* _RECORDS PROVIDED_:
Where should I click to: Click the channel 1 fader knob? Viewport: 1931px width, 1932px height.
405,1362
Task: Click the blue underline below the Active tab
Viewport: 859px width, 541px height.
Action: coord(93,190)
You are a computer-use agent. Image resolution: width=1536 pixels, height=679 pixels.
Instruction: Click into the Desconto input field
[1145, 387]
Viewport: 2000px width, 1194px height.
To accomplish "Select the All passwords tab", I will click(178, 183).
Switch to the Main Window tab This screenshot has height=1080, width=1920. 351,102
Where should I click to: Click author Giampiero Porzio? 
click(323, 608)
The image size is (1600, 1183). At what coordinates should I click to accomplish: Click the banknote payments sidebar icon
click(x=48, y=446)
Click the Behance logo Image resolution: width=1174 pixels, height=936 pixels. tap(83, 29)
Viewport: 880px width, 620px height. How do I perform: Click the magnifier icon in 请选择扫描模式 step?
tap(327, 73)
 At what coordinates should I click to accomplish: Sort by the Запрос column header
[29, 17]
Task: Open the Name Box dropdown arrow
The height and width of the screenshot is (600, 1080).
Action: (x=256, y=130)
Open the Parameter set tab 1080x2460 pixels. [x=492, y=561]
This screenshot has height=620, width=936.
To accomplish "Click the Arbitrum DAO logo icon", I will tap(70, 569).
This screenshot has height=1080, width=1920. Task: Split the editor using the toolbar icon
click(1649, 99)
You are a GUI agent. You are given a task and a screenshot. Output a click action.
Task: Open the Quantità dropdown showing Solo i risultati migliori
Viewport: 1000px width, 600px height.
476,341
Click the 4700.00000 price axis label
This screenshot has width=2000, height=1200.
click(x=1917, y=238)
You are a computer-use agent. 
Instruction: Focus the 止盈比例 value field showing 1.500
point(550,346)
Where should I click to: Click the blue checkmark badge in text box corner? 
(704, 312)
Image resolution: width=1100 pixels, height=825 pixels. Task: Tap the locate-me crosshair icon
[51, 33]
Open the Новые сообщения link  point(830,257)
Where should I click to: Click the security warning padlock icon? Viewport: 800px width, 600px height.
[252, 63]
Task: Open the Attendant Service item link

* _WHAT YOU ARE ASKED TO DO_: Tally how many lines of the material above contain the string "Where", with case counting, and reply with that number alone.

* _RESULT FOR THIS TASK_: 4